Also when would you breed. I really do not want half frozen babies. I do have a warming box already but still. I really prefer they were born later in spring than earlier.


----------



## heatherlynnky

So I got in touch with my goat buddy and we are on for breeding the first 3 girls whenever I want. I think the nubian I will wait a tad on. The one I really want is too young to breed so I will keep her away from the buck, unless when I get there tomorrow I see an older one that catches my eye. I never know which will hit my fancy till I am with them. Very excited.


----------



## JAF Farm

Hello from the JAF farm.  We are newbies with our boer goats, we currently have two registered 100% boer does, and then bought a 9 month old who isn't reg. %age unknown. 
We are wanting to breed this December to plan for the kids in early spring. However, we have one 3 yr old who has kidded twice before only has produce a single large kid. The other one is 1.5 this would be her first breeding. We would wait to breed the little one till next fall I think.  
My question is, we would borrow a boer/nubian buck to come over to breed them. So how long should we keep him to insure a solid breeding?  I was guessing 1.5 months or 2 months? since they only come in approx. every 21 days.

* * * * *

ACTIONS TO TAKE:
**a.** In the goat breeding thread, why does the JAF Farm poster guess that the borrowed buck should stay for 1.5 or 2 months? Answer in one to three sentences.
**b.** Go on with the goat breeding thread from the end of the JAF Farm post.
The material after this point is separate from the goat breeding thread.

DATA SECTION:
* * * * *

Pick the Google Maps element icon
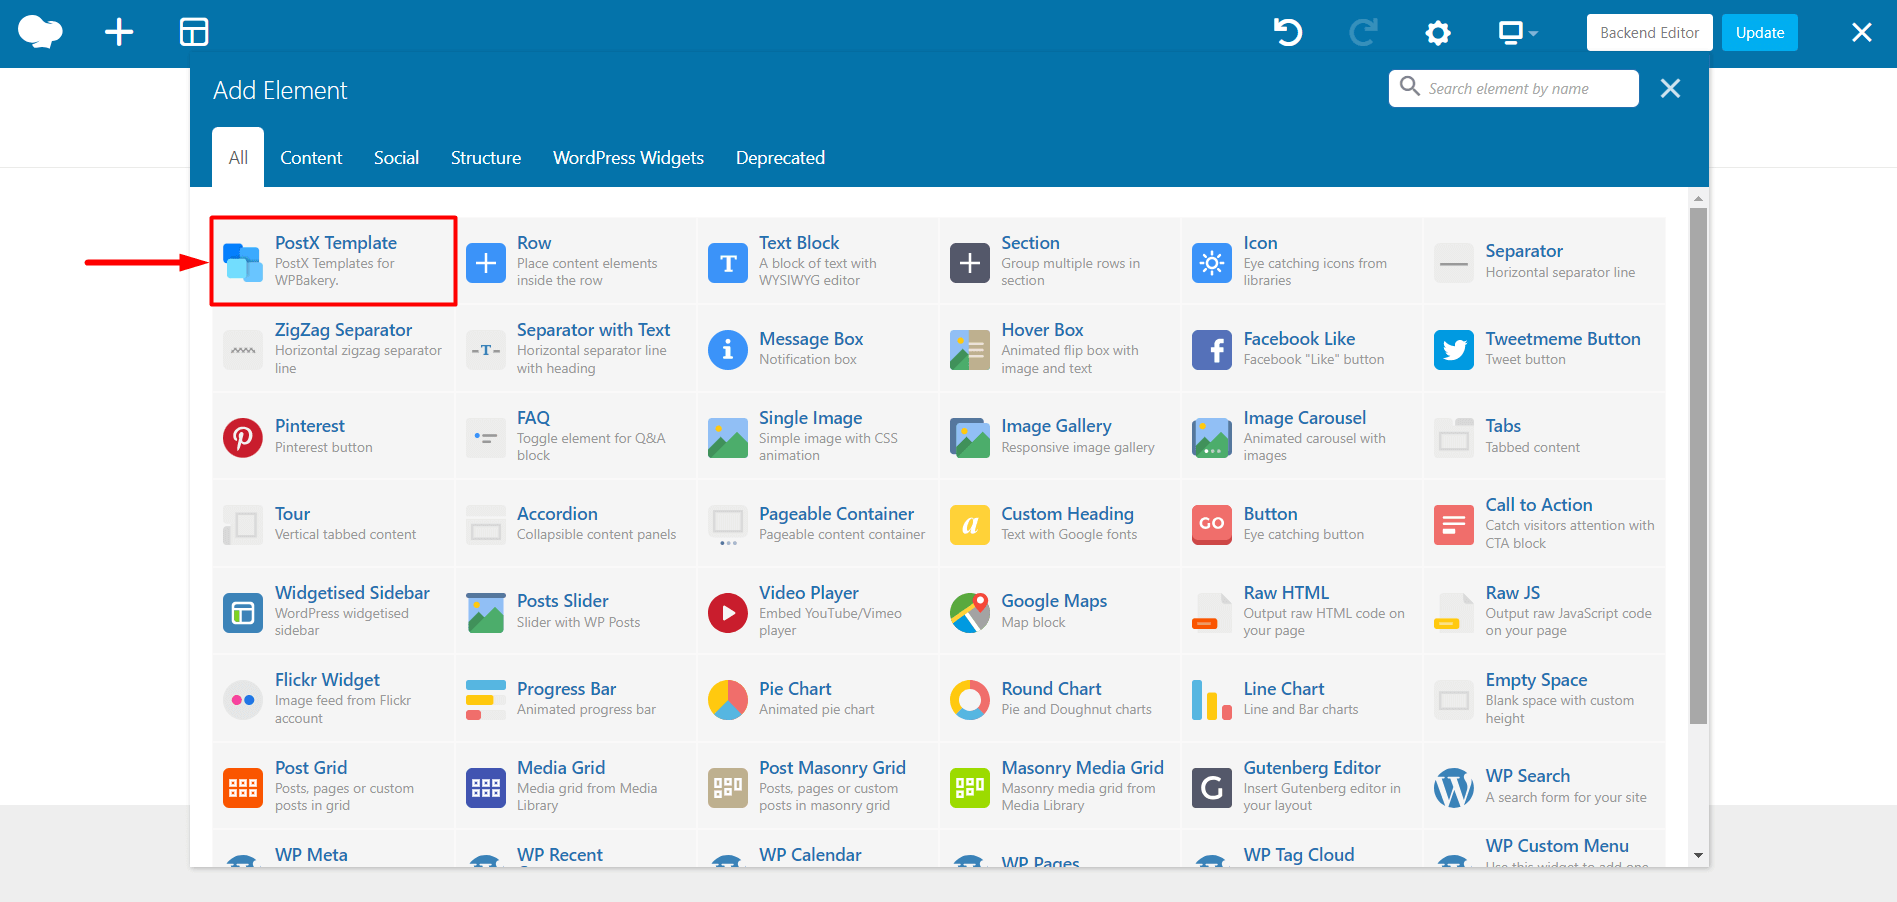The height and width of the screenshot is (902, 1897). (x=970, y=613)
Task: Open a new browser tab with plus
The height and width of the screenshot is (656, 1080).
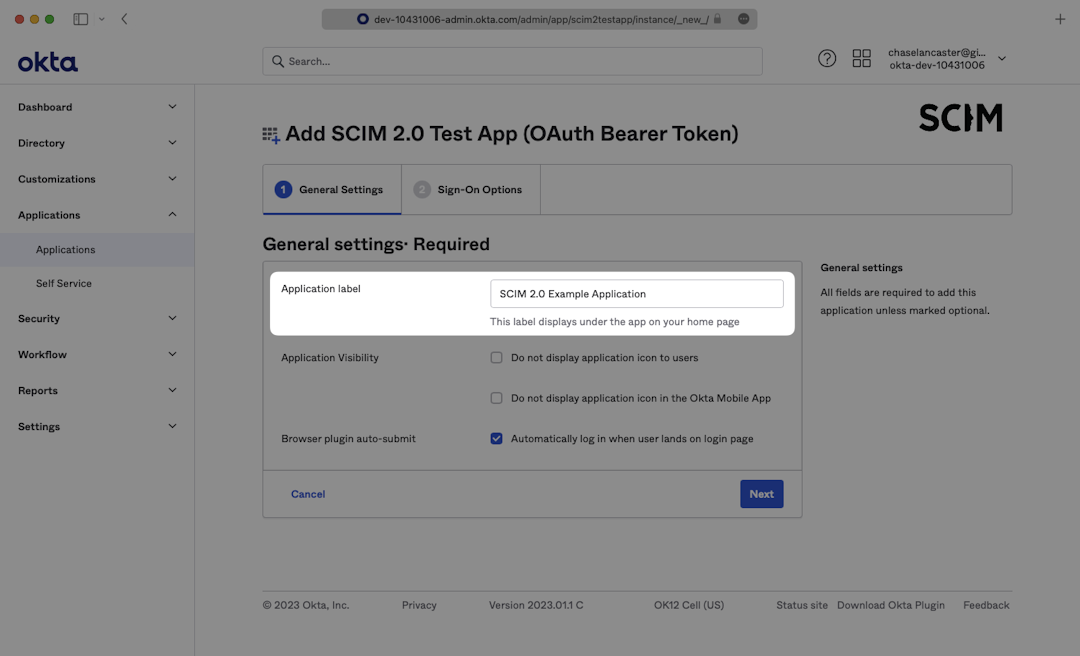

* * * * *

WRITTEN ANSWERS:
**a.** The poster bases that guess on the does coming into heat only about every 21 days.

**b.**
----------



## babsbag

2 months should be plenty but many times when a buck is introduce the does will cycle within a few days. If you witness a breeding you can send him home, or wait 21 days from that date and see if the doe cycles again. If not, it is a done deal and kids are one the way


----------



## heatherlynnky

Well my girls are going to a friends to stay until they are pregnant. End of the month they go visiting. He has a nubian male he is going to put my Sannen in with. A registered moon spotted blue eyed ND billy he will put my little girls in with.


----------



## Goat Whisperer

Are the does going to be with the bucks full time? If yes, I would order a marking harness for the buck!


----------



## heatherlynnky

I had to look that one up. They are going to be with him full time during the visit. They have never ever been around a male at all, so the hope is they go into heat when they are faced with one. We are going to be watching for a bit of action and hope this goes quickly. 

He tried to sell me one of his but I don't him I don't like smelly males lol.


----------



## babsbag

If you have the room and you want to do this every year you may learn to like the smelly males. So much easier.


----------



## OneFineAcre

You don't have to get a marking harness
You can just get some red carpenters chalk and sprinkle very liberally on his chest and abdomen
He will "mark" her when he mounts her


----------



## OneFineAcre

babsbag said:


> If you have the room and you want to do this every year you may learn to like the smelly males. So much easier.



X2 babsbag

If everybody took the attitude they didn't want bucks, we'd have a real problem wouldn't we?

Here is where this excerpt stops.